En San Telmo y sus alrededores
N° 95
CADENA DE AMENAZAS
La desaparición de Jorge Julio López, un
sobreviviente de la represión de la dictadura militar que fue
testigo clave del juicio contra el represor Julio Etchecolaz, fue el
comienzo de una repudiable cadena de amenazas tendientes a frenar los
juicios contra los represores del proceso militar.

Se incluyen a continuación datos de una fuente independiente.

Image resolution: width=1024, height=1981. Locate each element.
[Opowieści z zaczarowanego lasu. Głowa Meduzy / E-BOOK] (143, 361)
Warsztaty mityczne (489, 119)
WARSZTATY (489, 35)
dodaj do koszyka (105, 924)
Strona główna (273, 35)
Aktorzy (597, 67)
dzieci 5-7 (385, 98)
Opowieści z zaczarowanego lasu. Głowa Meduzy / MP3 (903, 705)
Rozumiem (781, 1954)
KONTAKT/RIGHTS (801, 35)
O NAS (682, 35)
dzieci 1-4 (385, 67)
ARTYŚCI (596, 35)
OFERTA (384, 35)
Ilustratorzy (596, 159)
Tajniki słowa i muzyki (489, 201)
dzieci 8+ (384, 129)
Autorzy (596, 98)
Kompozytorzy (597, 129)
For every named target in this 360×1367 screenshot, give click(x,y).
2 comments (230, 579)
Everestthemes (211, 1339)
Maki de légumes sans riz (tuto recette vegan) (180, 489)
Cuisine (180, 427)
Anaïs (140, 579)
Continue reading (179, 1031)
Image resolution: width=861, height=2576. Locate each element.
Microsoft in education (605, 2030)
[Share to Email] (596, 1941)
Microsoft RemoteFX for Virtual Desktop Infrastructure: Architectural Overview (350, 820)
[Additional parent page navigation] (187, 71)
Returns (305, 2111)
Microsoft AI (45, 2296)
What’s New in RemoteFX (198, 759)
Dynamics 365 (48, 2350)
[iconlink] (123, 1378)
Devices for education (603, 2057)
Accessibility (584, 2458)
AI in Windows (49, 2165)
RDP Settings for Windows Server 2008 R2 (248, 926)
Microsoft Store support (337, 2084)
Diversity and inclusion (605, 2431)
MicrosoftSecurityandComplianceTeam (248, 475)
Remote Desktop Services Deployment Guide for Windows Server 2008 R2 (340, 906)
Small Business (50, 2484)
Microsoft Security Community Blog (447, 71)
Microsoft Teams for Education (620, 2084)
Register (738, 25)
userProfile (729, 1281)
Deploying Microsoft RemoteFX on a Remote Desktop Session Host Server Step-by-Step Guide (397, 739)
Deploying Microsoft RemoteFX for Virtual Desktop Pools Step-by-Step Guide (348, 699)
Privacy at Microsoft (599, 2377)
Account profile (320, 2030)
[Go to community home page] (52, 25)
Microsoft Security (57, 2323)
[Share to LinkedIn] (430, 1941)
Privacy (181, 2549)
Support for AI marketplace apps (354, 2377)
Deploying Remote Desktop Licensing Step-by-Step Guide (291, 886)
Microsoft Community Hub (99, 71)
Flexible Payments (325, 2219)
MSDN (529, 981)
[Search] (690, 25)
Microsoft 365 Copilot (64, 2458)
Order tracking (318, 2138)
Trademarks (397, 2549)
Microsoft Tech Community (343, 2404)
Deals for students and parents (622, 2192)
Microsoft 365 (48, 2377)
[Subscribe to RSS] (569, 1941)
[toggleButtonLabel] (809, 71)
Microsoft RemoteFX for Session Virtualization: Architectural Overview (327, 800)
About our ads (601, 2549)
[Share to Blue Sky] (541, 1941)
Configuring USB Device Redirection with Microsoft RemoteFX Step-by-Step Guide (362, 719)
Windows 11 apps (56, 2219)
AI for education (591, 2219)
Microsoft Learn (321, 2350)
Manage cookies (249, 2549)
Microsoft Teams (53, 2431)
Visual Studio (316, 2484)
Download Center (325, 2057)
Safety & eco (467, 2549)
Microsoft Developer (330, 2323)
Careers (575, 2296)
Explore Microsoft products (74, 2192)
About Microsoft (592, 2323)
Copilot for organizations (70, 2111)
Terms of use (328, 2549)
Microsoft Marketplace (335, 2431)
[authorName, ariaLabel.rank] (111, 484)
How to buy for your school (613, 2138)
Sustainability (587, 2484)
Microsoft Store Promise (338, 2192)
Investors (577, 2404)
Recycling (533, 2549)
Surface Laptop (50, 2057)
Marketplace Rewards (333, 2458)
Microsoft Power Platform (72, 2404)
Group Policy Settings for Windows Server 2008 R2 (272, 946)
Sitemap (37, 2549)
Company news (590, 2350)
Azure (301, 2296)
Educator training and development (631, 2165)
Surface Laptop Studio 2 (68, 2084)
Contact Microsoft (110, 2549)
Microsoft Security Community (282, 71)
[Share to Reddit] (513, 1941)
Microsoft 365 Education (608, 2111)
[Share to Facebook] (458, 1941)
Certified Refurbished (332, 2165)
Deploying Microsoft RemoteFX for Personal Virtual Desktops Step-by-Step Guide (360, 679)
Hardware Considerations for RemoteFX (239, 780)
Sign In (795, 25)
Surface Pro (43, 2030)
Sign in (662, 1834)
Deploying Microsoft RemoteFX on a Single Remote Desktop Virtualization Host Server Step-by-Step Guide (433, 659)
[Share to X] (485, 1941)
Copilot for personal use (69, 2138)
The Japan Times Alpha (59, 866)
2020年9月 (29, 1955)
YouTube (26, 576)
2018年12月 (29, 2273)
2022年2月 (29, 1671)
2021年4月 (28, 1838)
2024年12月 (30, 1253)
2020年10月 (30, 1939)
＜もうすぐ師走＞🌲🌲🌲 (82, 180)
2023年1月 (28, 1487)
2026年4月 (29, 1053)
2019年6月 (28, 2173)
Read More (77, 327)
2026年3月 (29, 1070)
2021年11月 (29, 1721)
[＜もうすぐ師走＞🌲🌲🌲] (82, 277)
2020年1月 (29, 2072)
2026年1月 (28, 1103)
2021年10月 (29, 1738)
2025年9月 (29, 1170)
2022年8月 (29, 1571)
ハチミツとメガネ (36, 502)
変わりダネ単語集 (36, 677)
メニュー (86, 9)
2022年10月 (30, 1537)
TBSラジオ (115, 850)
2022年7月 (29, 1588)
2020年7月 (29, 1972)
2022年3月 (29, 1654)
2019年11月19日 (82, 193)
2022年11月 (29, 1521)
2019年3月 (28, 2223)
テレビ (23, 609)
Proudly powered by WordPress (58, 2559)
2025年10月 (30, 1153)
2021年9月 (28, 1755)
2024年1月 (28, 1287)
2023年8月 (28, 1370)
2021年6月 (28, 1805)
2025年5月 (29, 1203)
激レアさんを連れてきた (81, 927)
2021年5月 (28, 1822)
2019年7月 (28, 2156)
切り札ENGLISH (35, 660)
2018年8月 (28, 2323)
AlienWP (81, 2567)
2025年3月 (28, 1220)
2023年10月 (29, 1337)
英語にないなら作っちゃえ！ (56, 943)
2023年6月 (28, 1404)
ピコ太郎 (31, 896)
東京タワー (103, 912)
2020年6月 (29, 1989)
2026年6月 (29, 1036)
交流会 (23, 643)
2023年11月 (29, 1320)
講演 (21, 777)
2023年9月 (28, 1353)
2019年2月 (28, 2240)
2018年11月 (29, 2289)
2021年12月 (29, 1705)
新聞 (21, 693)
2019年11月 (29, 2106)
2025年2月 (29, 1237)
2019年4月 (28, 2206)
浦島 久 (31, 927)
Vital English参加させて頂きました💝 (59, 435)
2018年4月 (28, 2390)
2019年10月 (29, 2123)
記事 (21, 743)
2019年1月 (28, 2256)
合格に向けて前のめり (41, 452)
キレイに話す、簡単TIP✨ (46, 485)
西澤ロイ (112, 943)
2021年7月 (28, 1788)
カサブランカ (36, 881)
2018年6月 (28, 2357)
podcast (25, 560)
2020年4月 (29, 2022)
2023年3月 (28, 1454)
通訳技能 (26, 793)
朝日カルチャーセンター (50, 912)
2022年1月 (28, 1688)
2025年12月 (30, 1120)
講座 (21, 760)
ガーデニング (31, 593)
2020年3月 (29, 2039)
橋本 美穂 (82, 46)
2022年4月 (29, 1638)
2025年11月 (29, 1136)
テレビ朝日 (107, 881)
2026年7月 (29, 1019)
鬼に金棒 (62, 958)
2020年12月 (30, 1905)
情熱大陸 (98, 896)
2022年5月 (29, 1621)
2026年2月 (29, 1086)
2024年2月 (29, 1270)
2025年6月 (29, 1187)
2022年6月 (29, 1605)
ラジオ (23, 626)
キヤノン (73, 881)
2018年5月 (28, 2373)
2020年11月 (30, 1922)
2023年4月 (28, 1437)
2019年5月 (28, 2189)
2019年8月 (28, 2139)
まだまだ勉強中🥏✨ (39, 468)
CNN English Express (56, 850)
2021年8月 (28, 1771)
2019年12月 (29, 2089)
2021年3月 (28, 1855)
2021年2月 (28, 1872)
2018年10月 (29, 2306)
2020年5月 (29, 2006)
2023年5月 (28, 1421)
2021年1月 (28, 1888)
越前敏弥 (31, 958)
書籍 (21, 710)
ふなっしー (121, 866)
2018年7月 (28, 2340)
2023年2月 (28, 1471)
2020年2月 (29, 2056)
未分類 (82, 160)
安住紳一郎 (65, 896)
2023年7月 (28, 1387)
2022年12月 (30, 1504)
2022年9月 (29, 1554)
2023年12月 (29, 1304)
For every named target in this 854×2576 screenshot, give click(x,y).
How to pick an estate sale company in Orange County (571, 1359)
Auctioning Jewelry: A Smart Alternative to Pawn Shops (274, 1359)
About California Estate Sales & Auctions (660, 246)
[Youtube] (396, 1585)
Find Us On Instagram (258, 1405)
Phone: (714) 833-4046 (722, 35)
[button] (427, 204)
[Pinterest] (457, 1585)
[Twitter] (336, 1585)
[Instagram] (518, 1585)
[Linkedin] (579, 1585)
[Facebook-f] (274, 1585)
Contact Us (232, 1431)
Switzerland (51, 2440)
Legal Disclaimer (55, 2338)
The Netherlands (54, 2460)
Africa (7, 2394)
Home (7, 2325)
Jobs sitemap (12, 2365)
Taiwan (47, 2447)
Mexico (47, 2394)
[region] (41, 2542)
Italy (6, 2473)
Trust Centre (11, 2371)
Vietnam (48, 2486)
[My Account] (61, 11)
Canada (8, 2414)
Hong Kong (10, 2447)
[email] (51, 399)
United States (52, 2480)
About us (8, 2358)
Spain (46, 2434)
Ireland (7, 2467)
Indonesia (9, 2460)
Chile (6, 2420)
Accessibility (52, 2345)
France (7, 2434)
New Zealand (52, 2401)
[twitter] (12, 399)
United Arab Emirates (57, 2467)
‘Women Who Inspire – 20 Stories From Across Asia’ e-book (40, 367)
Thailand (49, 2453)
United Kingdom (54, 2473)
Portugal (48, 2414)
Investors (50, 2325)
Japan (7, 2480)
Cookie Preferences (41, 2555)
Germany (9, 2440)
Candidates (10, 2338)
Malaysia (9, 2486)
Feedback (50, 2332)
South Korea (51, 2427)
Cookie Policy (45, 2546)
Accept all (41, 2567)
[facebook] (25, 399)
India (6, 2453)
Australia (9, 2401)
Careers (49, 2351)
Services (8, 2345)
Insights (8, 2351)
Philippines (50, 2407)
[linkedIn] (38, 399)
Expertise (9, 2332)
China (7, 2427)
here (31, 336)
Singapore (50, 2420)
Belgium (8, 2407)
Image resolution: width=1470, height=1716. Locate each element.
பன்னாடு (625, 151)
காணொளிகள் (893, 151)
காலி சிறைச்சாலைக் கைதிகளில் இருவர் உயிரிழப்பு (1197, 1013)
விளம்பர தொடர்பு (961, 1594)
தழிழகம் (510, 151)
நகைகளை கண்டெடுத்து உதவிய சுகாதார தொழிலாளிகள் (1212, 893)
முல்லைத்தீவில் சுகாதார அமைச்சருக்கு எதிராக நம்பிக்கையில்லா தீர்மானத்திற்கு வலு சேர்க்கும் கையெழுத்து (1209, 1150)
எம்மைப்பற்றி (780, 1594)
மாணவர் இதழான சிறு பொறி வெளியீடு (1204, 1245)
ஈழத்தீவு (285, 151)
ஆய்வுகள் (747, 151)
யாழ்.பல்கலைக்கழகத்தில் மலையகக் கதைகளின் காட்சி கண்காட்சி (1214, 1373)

Decenas de testigos y abogados, medio centenar de funcionarios
judiciales, militantes sociales e hijos de desaparecidos, sufrieron
en los últimos días amenazas anónimas. El juez
Arnaldo Corazza, el camarista Leopoldo Schiffrin, los abogados de ¡Justicia
Ya! están amenazados. El 29 de septiembre una sobreviviente de
La Noche de los Lápices recibió una carta con amenazas
de ex comisarios bonaerenses; el 2 de octubre un estudiante de Bellas
Artes fue golpeado por tres personas que le dijeron que lo tenían
marcado por sus actividades por la aparición de López;
un grupo de policías detuvo el 9 de octubre a dos militantes
del Movimiento 26 de junio, amenazándolos con desaparecerlos;
el 18 de octubre cuatro personas bajaron de un vehículo para
aplicarle golpes a Ramiro González, un integrante de una agrupación
de hijos de desaparecidos.
A partir del miedo y el terror, los represores buscan
un punto final a la búsqueda de memoria, verdad y justicia. Estos
nefastos personajes, ayudados también por discursos que critican
las condenas al terrorismo de Estado y piden mirar para adelante,
reiteran métodos brutales.
Es de esperar que la sociedad reaccione y no se acostumbre al horror
y a los ataques entre las sombras, terminando con la impunidad en sus
diversas formas de quienes secuestraron, torturaron y asesinaron. Muchos
represores siguen caminando libres por las calles. Es lamentable que
ante los resabios del terrorismo de Estado la respuesta sea el silencio
y la complicidad que significa plantear mirar para adelante y
no reabrir viejas heridas. Para que dejen de operar los represores
y crezca la democracia, es un buen remedio enfrentar la indiferencia.